Work to be completed
State how many lines of the entries hold the string "This", and nothing more.

Stored data entries
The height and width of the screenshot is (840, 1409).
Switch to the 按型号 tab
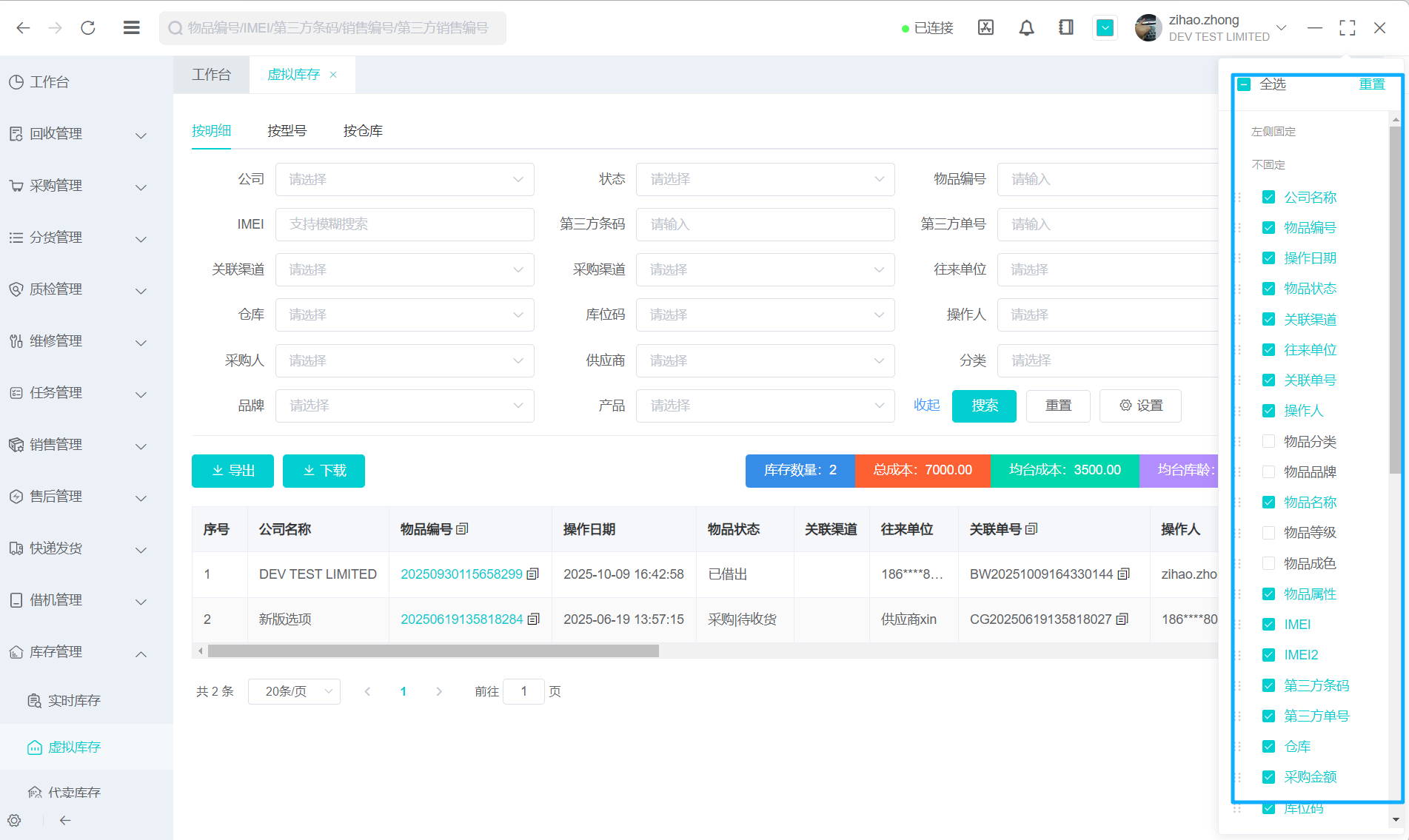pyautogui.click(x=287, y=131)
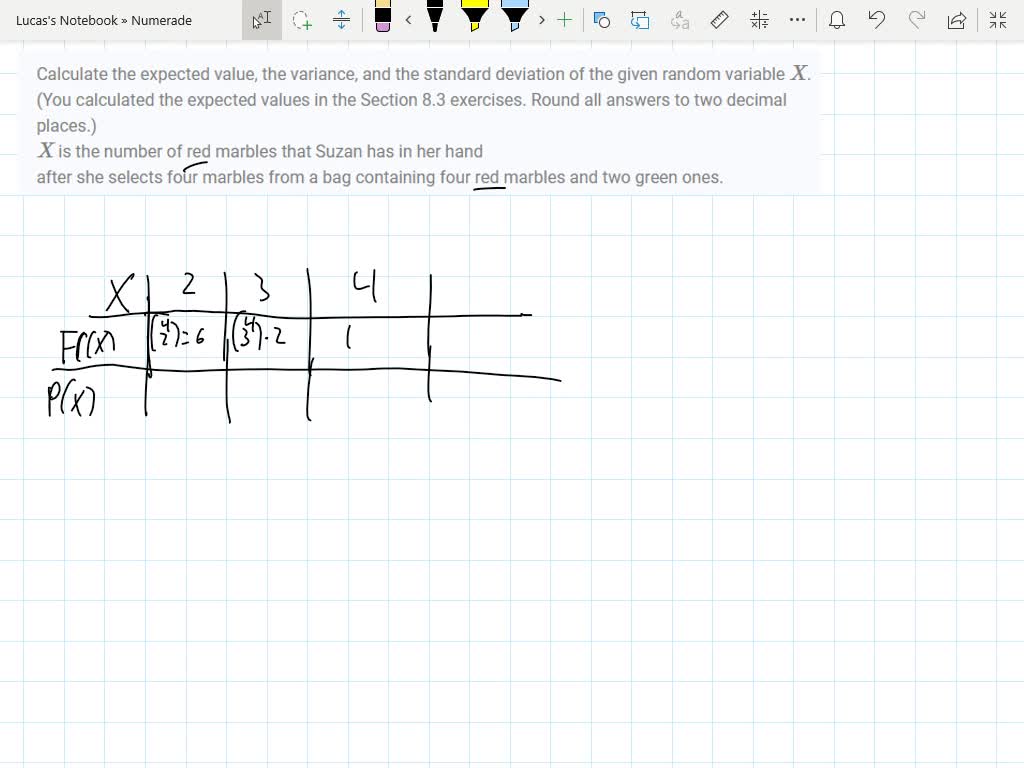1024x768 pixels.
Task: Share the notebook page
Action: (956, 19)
==
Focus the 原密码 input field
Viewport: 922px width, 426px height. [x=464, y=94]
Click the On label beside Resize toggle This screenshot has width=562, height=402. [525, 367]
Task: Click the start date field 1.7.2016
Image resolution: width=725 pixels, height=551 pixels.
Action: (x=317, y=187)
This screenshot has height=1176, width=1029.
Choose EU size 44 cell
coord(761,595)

Expected output
2